--- Start Records supplied ---

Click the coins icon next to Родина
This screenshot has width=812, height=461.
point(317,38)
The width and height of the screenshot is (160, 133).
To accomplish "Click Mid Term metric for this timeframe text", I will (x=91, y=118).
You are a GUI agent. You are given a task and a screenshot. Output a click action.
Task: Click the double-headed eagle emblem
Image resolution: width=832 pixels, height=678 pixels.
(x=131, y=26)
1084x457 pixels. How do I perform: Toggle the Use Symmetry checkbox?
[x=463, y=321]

--- End Records supplied ---
--- Start Records supplied ---

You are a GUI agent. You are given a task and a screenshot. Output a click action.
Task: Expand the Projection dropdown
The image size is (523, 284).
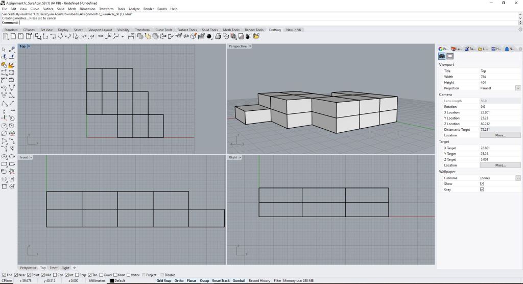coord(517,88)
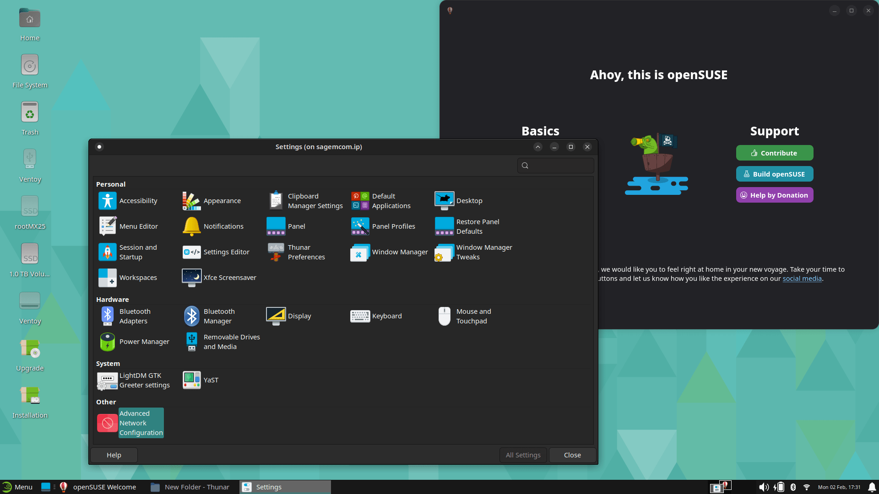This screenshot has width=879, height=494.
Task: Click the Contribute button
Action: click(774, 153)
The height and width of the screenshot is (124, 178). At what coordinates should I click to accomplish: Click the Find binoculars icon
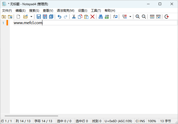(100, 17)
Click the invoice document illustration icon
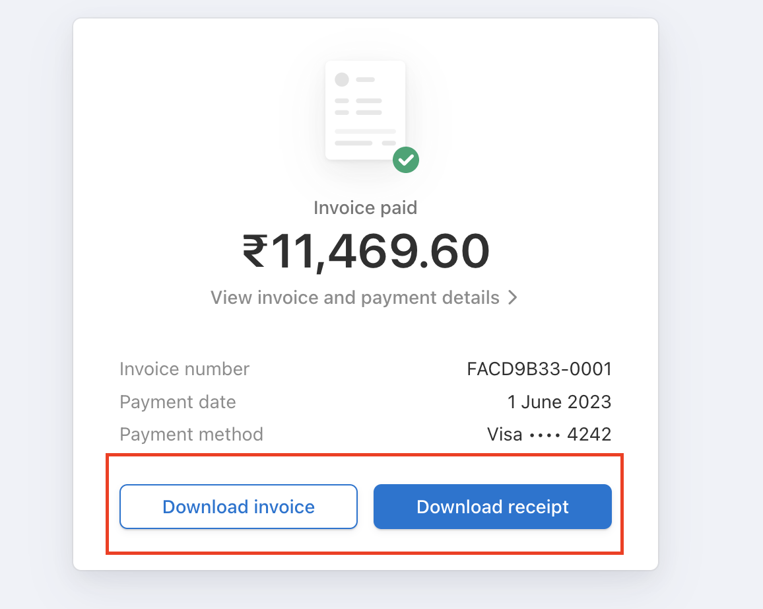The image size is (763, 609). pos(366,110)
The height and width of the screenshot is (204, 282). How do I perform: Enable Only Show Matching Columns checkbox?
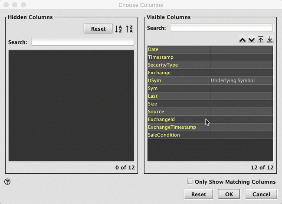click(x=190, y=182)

--- End Records supplied ---
--- Start Records supplied ---

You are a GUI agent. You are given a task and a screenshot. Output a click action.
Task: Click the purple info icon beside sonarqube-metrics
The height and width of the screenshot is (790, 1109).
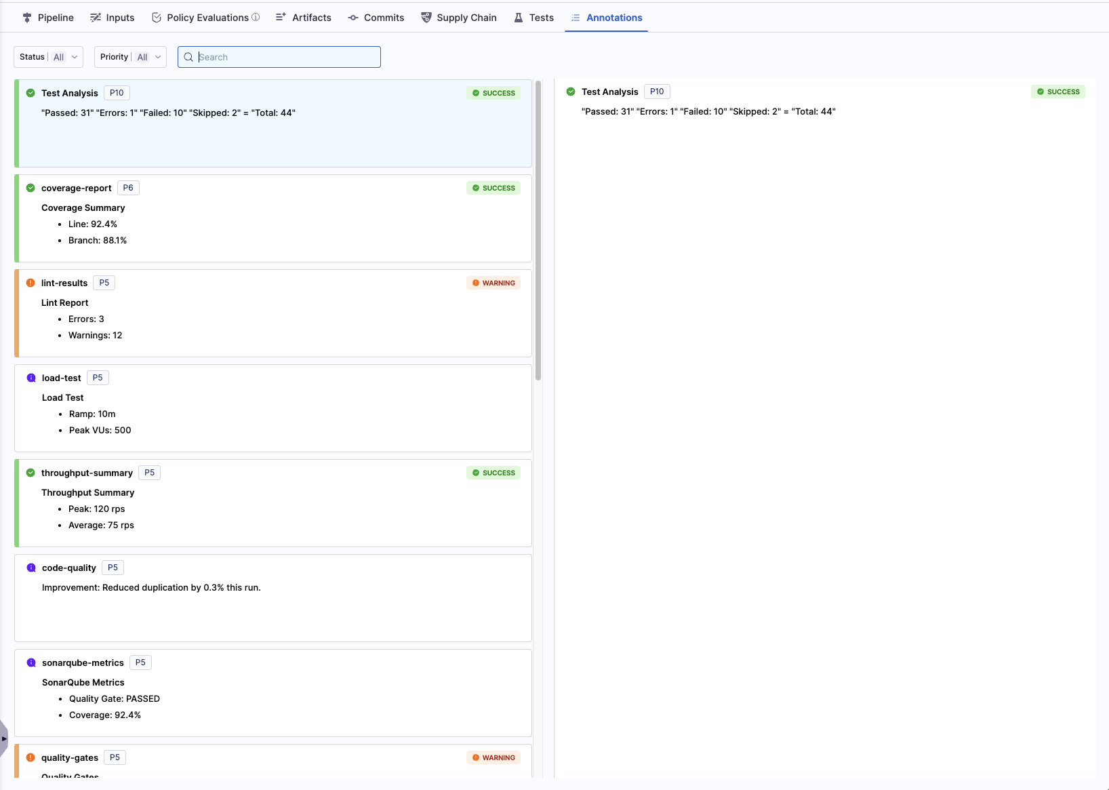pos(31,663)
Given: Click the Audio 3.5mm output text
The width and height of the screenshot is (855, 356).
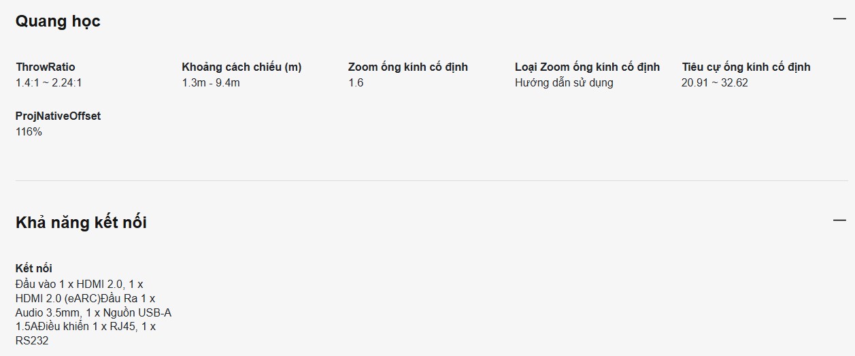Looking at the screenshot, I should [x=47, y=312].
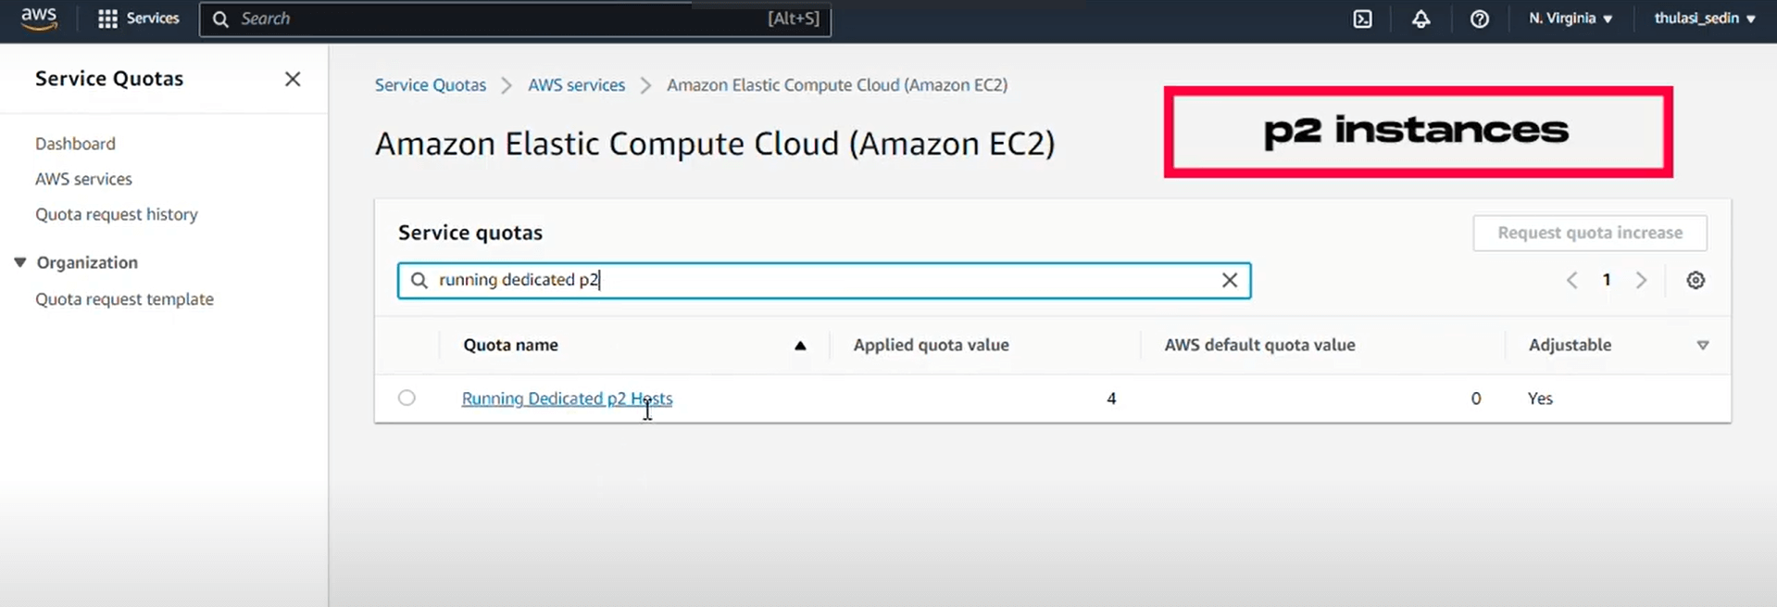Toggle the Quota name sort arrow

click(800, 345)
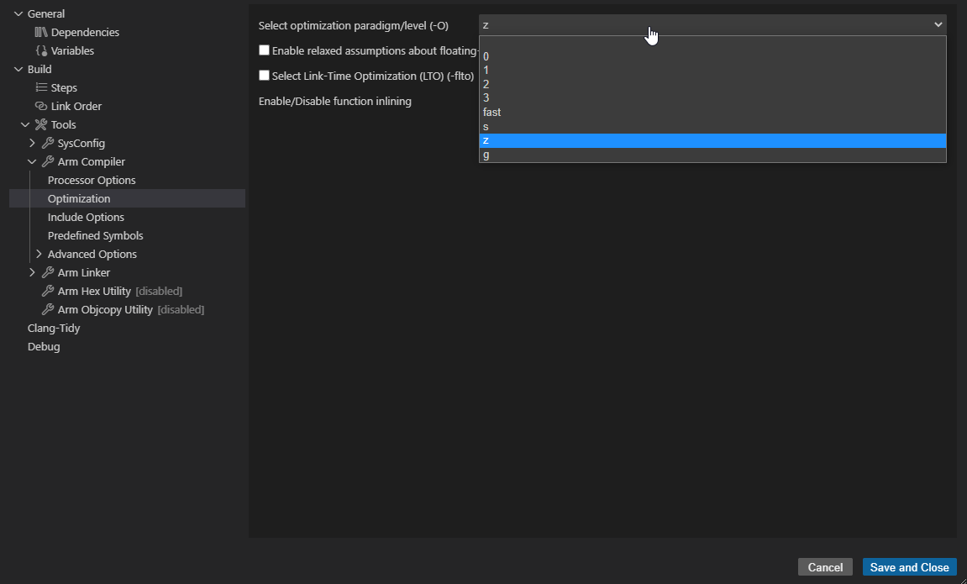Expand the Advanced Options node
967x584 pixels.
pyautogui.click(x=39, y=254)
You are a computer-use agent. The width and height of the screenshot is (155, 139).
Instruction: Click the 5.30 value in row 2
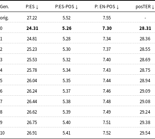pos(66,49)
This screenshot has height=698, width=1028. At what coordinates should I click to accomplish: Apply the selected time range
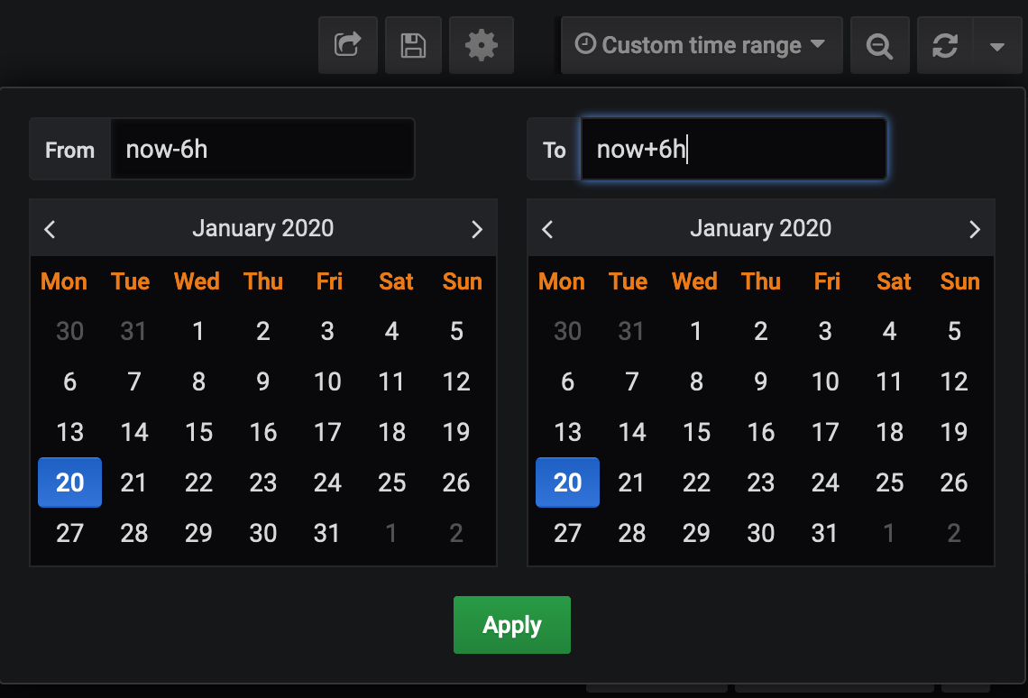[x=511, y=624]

--- End Records supplied ---

§ Task directions
Copy out verbatim the data that opens with the line containing "This screenshot has height=698, width=1028." and closes with the line containing "[x=511, y=624]", both lines included, leaving out the pictures.

§ Response below
This screenshot has height=698, width=1028. At what coordinates should I click to accomplish: Apply the selected time range
[x=511, y=624]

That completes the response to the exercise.